Locate each line in the items below that contains the word "header", and copy those lines. Case matters.

[Target pointing data]
=-=-=

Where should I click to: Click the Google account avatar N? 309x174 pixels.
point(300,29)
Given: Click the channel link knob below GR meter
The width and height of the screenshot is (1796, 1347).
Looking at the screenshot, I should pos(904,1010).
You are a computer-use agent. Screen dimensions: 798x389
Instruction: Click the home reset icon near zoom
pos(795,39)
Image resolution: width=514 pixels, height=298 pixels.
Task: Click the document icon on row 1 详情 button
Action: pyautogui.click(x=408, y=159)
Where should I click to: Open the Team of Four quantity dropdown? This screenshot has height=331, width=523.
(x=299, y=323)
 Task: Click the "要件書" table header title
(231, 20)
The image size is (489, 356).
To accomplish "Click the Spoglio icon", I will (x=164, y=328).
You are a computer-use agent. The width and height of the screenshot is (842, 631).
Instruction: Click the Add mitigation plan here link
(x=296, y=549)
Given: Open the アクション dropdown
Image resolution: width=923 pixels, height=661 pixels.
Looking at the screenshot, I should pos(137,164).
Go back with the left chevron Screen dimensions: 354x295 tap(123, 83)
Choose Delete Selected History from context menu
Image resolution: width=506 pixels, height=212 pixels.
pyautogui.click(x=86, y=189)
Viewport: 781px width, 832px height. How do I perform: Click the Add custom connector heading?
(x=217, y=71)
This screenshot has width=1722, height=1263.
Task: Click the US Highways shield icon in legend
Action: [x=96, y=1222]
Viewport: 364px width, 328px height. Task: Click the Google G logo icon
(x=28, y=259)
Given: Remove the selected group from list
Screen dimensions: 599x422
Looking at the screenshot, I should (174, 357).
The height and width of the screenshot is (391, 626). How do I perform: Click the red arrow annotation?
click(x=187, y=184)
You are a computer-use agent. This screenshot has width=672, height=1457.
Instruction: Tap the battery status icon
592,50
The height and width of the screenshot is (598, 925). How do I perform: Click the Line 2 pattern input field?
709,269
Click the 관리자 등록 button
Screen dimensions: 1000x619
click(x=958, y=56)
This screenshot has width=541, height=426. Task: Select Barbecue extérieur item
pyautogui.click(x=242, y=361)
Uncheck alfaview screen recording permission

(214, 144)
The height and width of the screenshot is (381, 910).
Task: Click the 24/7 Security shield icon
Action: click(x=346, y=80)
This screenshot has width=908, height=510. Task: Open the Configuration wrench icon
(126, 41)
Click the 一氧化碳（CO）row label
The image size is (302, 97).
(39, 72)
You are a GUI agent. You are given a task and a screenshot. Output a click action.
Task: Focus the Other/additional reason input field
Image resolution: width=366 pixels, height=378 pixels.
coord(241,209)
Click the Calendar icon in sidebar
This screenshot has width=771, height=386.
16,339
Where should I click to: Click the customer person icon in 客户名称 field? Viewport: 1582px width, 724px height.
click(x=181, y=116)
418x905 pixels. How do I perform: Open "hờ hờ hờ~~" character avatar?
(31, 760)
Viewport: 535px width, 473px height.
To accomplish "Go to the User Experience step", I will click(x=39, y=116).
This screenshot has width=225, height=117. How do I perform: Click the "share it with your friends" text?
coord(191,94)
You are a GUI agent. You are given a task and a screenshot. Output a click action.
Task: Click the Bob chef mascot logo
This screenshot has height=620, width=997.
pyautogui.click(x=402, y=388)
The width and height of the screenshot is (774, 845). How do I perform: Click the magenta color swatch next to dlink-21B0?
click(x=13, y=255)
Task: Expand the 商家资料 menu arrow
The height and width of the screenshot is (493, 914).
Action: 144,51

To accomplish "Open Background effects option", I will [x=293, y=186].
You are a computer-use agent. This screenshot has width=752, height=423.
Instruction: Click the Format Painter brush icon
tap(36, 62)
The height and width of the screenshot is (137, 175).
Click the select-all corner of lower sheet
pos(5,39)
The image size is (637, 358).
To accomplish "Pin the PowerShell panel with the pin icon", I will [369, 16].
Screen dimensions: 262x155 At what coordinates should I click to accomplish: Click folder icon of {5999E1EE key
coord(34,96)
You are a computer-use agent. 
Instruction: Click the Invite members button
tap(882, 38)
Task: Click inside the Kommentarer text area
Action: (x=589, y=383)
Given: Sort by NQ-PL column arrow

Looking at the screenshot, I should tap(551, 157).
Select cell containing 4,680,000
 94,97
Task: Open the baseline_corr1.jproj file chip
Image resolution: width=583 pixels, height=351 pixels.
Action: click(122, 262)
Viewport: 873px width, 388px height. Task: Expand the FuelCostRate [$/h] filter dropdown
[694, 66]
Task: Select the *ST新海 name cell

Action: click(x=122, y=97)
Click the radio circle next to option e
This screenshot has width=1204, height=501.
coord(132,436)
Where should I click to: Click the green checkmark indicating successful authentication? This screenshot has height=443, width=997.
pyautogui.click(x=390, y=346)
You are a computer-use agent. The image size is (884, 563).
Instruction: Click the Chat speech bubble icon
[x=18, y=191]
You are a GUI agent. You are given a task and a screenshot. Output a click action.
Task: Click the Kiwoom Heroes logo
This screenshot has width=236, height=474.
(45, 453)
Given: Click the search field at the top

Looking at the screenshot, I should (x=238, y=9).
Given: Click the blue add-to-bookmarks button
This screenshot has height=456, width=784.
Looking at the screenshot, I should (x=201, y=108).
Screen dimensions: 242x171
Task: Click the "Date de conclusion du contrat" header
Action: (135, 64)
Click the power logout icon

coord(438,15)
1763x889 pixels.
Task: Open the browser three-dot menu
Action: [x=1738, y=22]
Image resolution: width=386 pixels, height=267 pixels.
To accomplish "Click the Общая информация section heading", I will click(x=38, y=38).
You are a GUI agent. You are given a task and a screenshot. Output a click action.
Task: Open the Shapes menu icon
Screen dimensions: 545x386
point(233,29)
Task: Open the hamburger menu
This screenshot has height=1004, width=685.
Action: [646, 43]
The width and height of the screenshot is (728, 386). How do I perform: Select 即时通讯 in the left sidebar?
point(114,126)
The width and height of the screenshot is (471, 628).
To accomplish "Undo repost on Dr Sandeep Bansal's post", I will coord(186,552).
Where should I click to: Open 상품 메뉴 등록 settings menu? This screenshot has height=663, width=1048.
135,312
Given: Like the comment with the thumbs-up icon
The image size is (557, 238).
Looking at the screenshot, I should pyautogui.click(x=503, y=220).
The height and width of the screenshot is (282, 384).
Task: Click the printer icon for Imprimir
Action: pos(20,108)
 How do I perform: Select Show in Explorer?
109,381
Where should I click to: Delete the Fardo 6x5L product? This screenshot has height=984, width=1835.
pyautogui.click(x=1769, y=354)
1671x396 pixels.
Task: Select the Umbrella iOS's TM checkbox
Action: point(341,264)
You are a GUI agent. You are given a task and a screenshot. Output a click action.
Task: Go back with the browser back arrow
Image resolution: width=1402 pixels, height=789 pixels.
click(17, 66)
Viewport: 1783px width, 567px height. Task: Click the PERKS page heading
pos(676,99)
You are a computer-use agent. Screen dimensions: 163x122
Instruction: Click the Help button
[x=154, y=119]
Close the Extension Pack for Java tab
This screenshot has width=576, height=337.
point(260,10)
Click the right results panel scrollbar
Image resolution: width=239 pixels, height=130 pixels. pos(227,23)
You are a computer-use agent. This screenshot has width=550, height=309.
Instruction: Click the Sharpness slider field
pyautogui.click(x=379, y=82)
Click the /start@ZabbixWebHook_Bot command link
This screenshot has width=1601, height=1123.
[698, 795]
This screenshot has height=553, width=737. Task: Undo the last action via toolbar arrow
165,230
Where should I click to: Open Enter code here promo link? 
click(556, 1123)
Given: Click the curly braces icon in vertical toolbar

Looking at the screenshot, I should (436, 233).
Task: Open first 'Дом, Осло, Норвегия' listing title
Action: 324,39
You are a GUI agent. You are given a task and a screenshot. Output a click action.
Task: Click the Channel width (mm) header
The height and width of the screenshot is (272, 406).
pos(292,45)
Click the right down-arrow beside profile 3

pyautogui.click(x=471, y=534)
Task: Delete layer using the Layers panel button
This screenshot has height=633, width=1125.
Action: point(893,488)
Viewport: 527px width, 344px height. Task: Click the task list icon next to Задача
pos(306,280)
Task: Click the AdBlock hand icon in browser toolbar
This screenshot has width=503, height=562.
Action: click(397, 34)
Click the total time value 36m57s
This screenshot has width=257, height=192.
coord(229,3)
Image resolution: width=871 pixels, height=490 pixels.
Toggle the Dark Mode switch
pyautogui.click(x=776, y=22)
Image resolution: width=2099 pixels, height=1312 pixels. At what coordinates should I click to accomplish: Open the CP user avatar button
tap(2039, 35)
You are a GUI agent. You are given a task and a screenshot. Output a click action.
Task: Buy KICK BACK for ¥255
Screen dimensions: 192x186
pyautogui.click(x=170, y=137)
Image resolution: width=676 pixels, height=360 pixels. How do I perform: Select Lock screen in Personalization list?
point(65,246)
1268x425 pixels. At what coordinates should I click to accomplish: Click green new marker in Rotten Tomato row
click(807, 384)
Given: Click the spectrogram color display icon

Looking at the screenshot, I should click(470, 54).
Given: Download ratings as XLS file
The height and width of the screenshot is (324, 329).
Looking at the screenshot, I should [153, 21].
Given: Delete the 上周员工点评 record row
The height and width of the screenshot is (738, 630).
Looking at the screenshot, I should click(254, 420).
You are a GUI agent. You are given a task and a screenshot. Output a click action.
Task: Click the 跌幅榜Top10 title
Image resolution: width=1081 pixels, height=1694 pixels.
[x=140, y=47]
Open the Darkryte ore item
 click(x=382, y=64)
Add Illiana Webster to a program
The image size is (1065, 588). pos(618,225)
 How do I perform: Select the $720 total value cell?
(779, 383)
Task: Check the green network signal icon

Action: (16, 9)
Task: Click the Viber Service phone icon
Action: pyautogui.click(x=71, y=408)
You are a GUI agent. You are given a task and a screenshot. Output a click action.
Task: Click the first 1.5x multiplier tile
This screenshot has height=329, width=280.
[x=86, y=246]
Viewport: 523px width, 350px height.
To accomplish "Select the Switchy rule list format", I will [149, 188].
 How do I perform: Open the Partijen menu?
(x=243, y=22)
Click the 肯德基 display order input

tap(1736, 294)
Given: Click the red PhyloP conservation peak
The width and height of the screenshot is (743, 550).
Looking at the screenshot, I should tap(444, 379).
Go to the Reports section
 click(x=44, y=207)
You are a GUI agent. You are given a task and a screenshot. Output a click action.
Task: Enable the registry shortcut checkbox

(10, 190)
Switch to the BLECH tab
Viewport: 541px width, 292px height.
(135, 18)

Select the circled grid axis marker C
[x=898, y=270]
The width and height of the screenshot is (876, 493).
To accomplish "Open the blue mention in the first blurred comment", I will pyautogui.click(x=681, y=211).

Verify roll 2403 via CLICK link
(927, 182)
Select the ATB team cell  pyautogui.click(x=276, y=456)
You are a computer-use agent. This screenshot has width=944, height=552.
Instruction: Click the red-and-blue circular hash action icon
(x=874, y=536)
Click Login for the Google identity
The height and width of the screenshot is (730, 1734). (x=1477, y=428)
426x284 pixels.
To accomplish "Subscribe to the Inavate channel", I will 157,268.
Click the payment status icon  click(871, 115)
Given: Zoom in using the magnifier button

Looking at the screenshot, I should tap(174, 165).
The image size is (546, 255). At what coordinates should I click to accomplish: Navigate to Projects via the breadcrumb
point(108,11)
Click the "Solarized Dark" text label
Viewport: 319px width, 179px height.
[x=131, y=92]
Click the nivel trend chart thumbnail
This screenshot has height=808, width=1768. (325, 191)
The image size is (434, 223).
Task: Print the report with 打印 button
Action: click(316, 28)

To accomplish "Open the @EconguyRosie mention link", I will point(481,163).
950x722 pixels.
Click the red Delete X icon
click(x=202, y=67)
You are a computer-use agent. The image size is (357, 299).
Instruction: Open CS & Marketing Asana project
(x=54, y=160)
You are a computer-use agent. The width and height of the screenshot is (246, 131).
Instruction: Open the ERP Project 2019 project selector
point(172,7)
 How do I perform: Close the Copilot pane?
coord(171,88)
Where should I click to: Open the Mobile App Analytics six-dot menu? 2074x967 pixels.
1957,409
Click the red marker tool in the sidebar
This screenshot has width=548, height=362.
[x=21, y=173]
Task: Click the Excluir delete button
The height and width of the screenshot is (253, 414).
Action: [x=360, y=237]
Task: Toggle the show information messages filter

=-=-=

§ OUTPUT OF THE TASK:
 Task: Click the "要件書" table header title
Task: Click the "Date de conclusion du contrat" header
Task: Click the Channel width (mm) header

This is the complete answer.